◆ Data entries
-- Start --
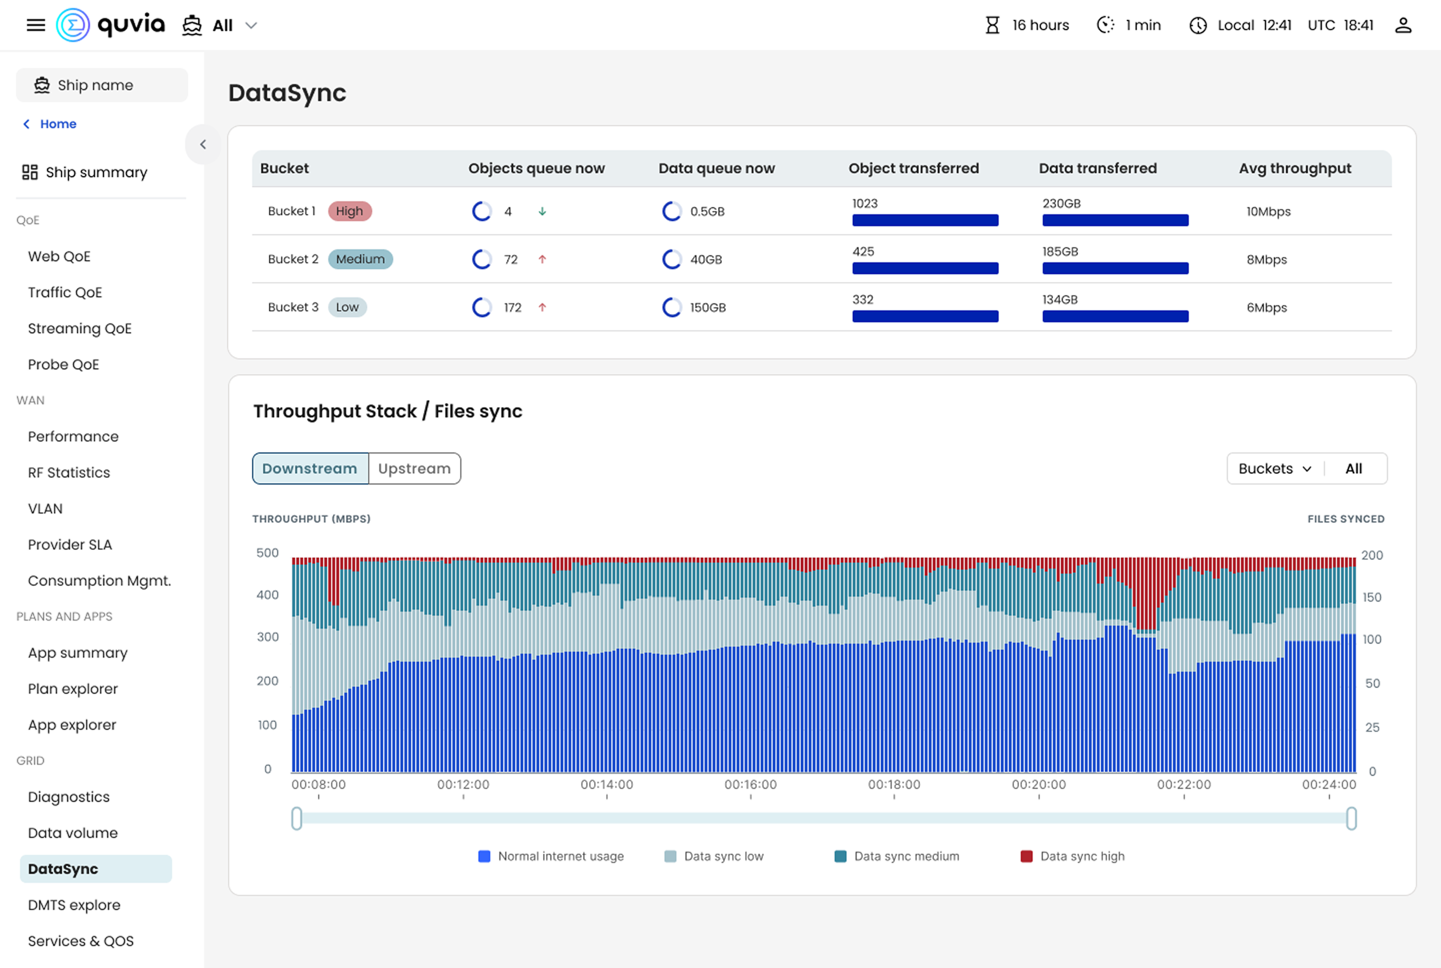The width and height of the screenshot is (1441, 968).
Task: Switch chart to Upstream
Action: (414, 469)
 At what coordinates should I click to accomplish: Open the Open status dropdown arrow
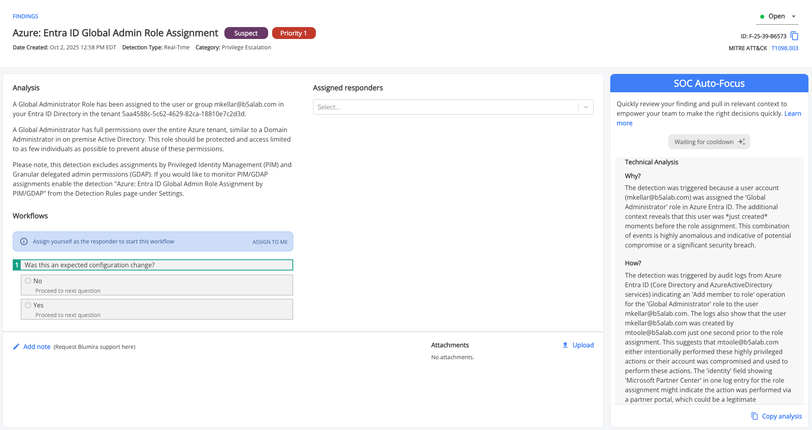tap(794, 16)
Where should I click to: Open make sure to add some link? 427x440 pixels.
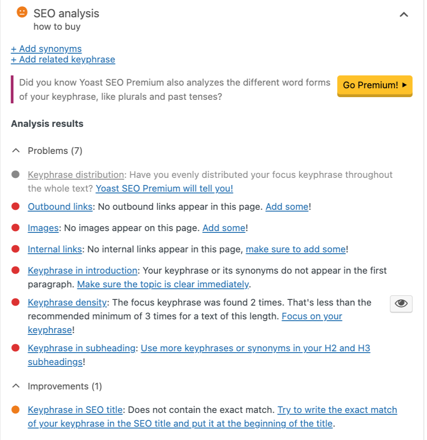(x=295, y=249)
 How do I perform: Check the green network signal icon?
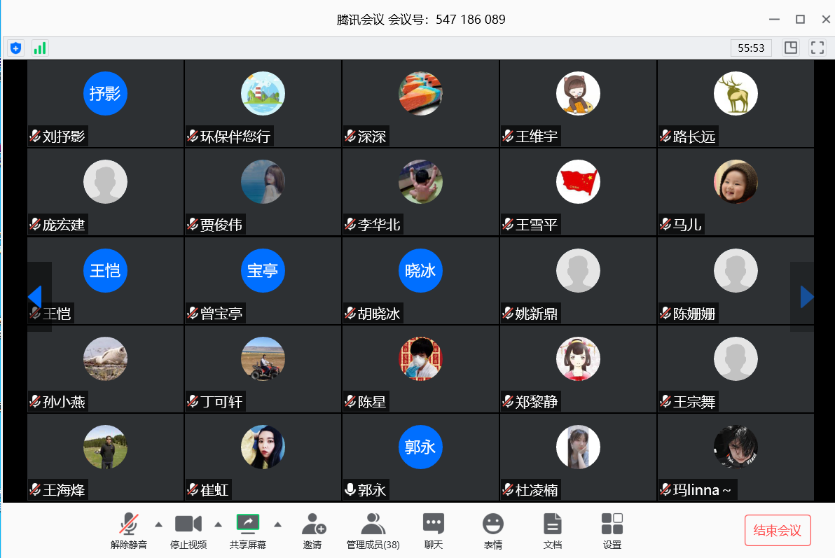[x=40, y=48]
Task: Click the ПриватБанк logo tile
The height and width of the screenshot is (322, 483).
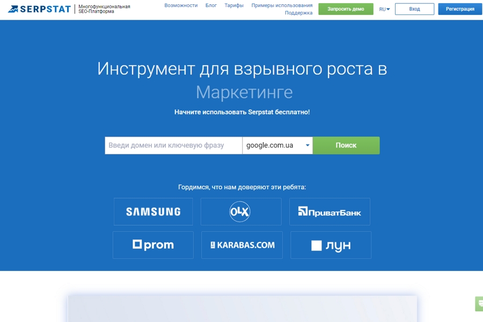Action: pos(330,211)
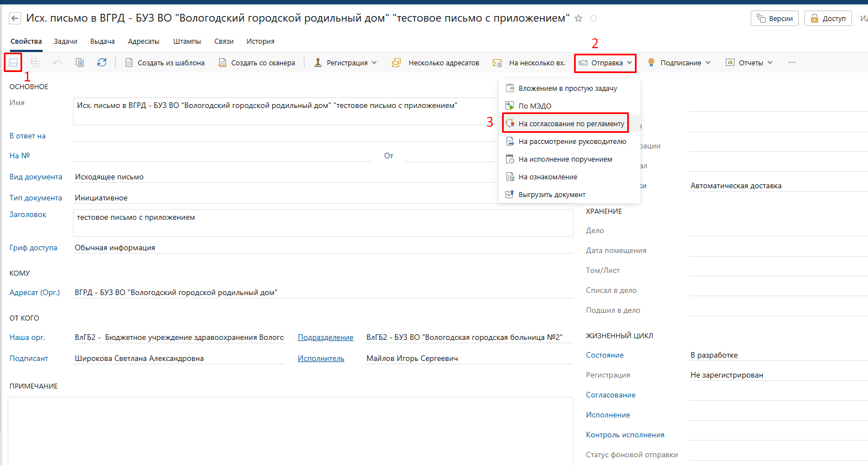The width and height of the screenshot is (868, 465).
Task: Click the copy document icon
Action: [80, 63]
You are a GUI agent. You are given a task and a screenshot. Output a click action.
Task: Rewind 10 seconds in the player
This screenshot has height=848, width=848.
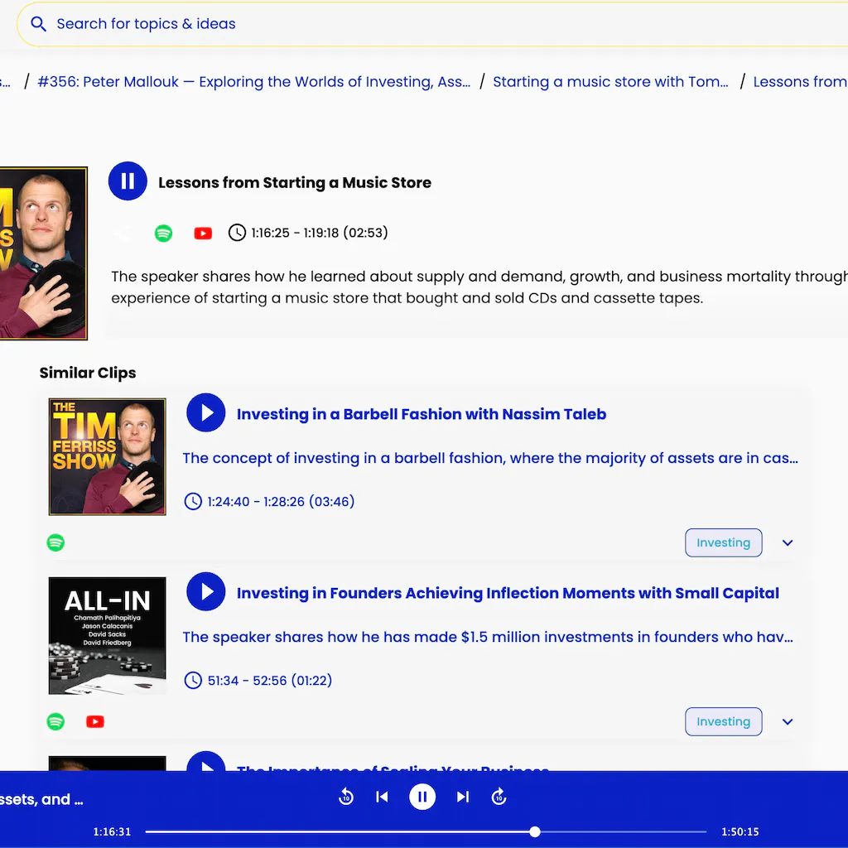pos(346,797)
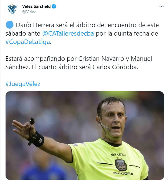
-- End --
◆ What the exercise asks
Rewrite the data entries above, replacing "coordinates" with "position" and keeping everything else unchanged. Leave out the pictures.

◆ Answer to this task
The width and height of the screenshot is (1441, 968).
Task: Switch chart to Upstream
Action: (414, 469)
 At what position should I click to accomplish: Open the Open status dropdown arrow
tap(794, 16)
Where should I click to: Open make sure to add some link? 427x440 pixels.
(x=295, y=249)
 How do I perform: Check the green network signal icon?
[x=40, y=48]
Task: Click the ПриватБанк logo tile
The height and width of the screenshot is (322, 483).
Action: pos(330,211)
The width and height of the screenshot is (868, 465).
Task: Click the copy document icon
Action: [80, 63]
You are a GUI agent. You are given a task and a screenshot. Output a click action.
Task: Rewind 10 seconds in the player
This screenshot has height=848, width=848.
pos(346,797)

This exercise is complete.